◆ Prompt
Please duplicate the lines starting with the one that contains "Screen dimensions: 1893x1357" and going on through the one that contains "click(x=353, y=278)", leaving the pictures out.

Records for locating described items
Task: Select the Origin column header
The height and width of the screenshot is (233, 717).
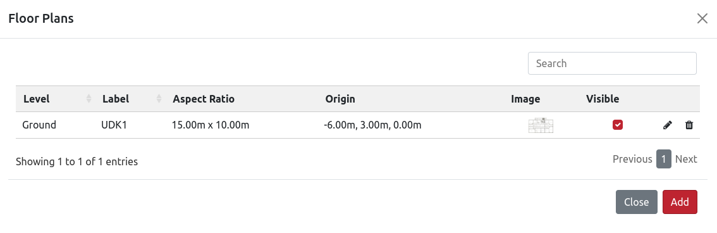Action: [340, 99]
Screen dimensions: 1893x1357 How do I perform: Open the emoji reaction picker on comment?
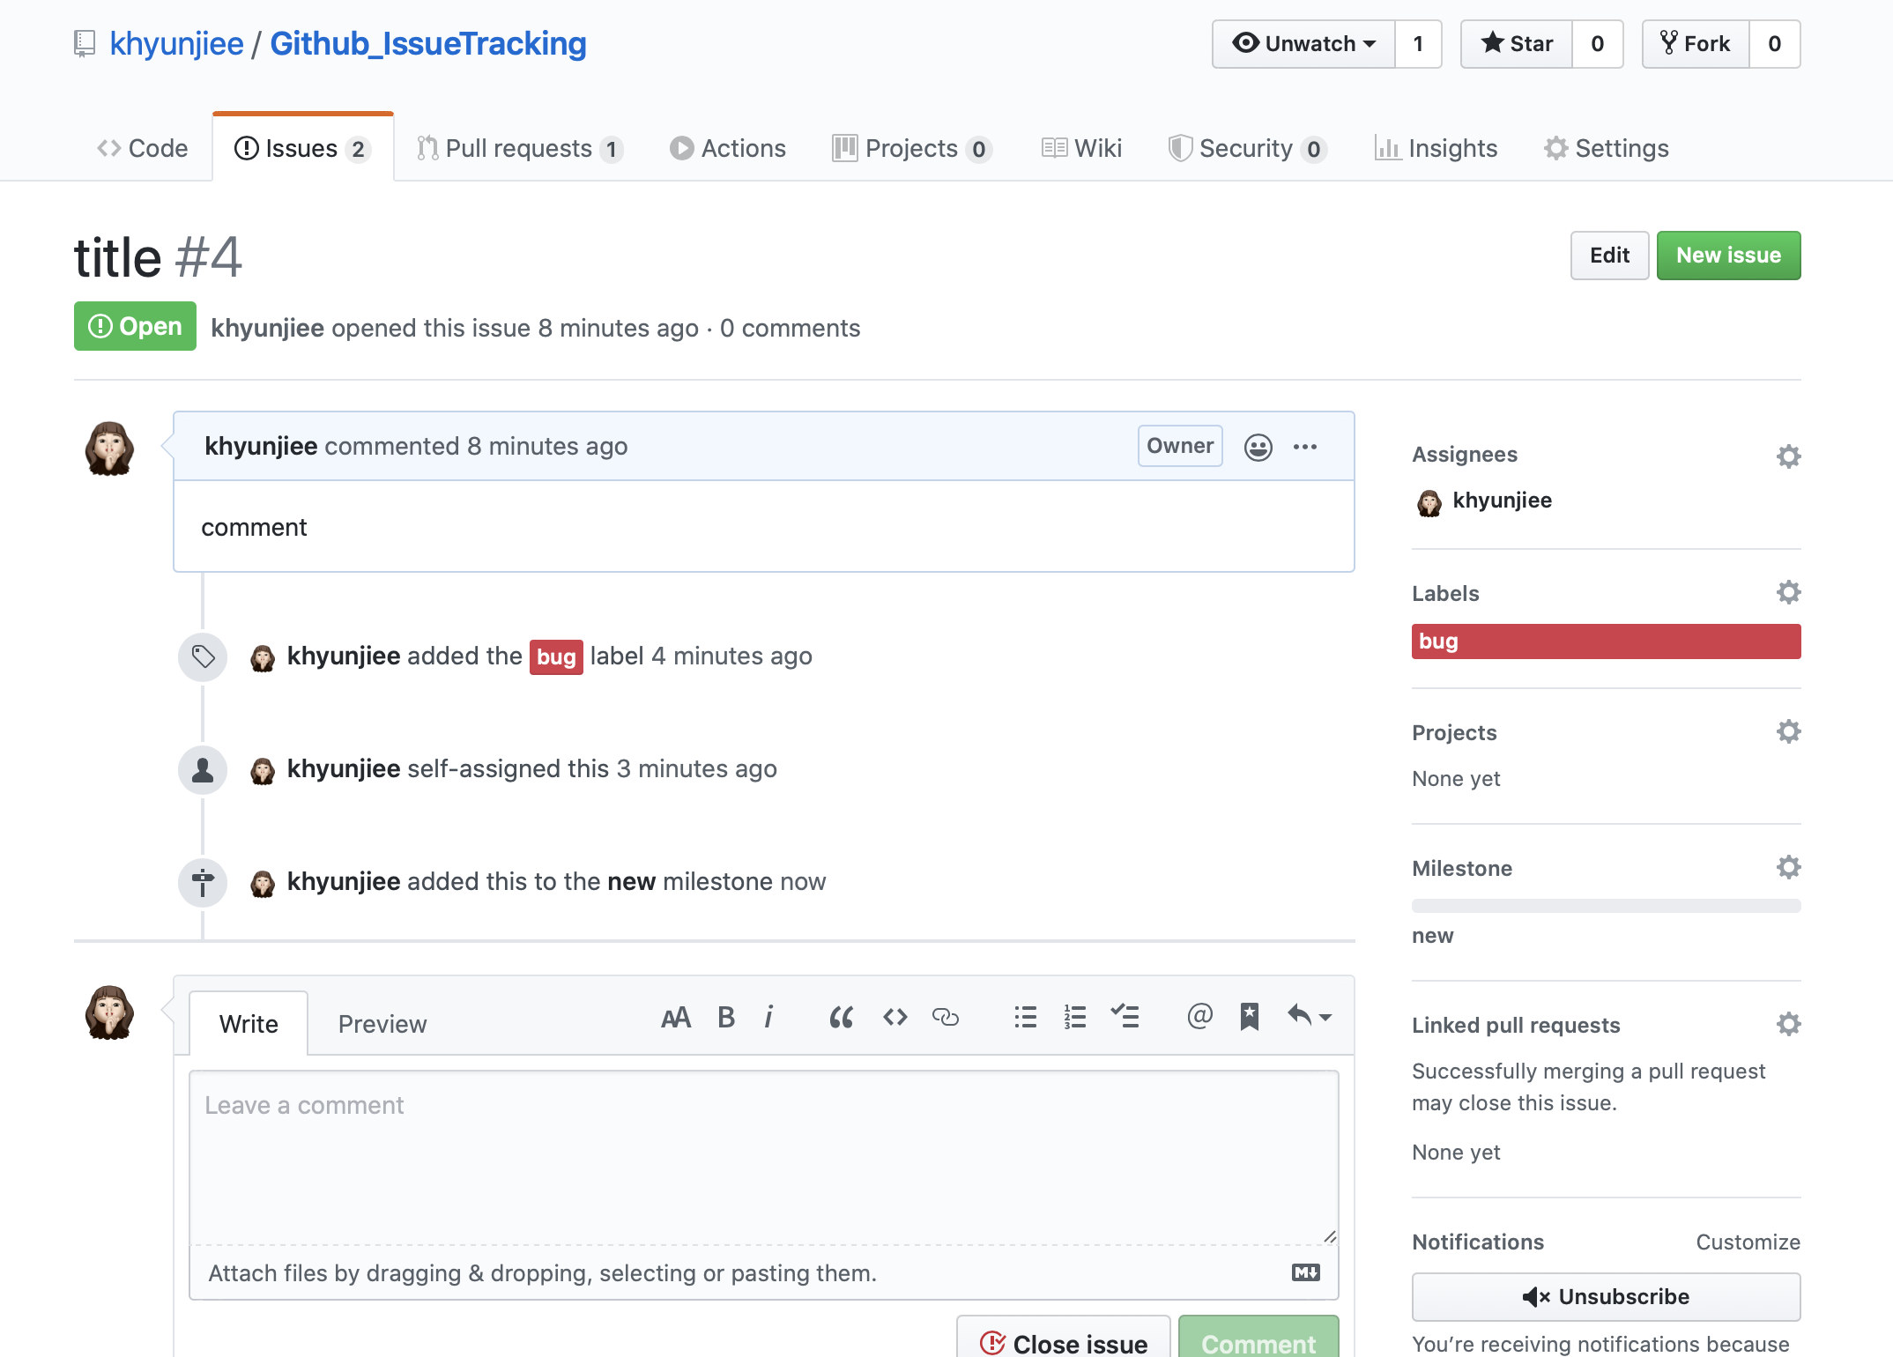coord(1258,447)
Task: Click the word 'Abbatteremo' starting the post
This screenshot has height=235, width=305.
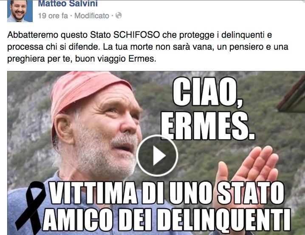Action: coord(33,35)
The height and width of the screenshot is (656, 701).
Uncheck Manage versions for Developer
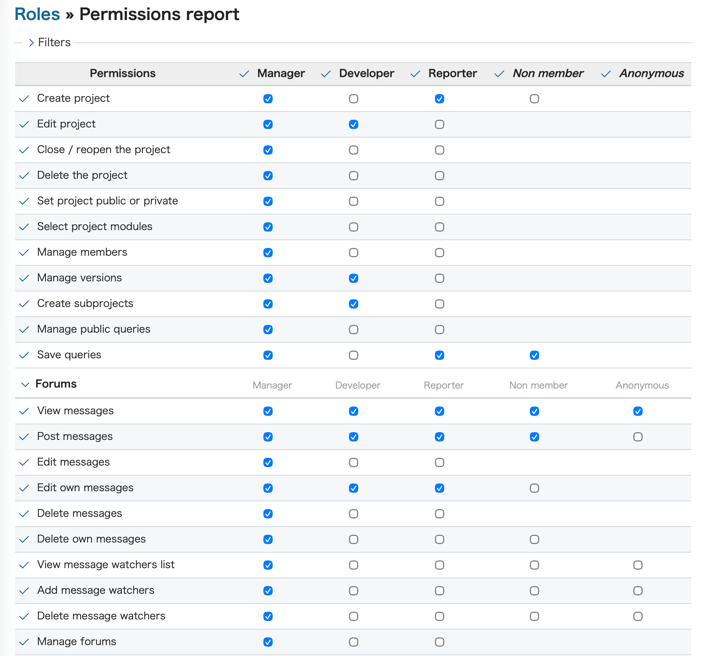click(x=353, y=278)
* * *
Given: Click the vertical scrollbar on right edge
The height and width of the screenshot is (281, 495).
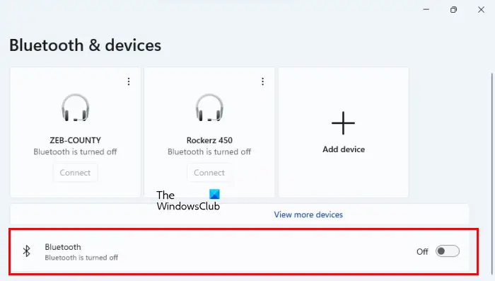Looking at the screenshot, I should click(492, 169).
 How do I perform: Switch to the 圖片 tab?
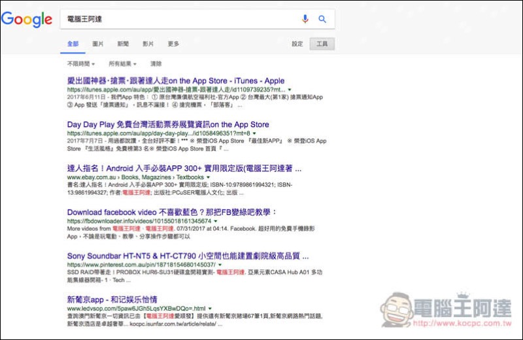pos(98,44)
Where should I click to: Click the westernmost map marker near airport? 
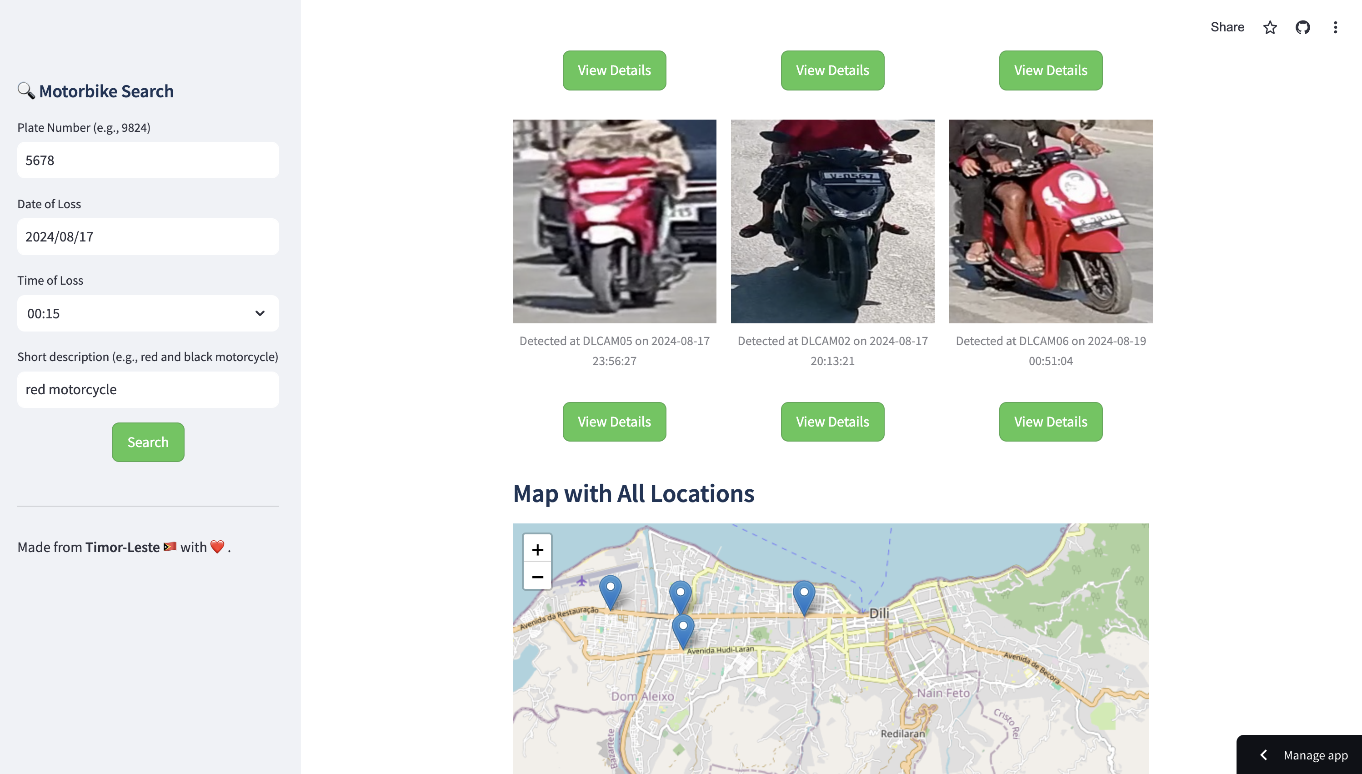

◆ The response
Screen dimensions: 1893x1357 How do I perform: Open the emoji reaction picker on comment?
coord(1258,447)
Task: Click the word 'Abbatteremo' starting the post
This screenshot has height=235, width=305.
Action: coord(33,35)
The height and width of the screenshot is (656, 701).
Uncheck Manage versions for Developer
click(x=353, y=278)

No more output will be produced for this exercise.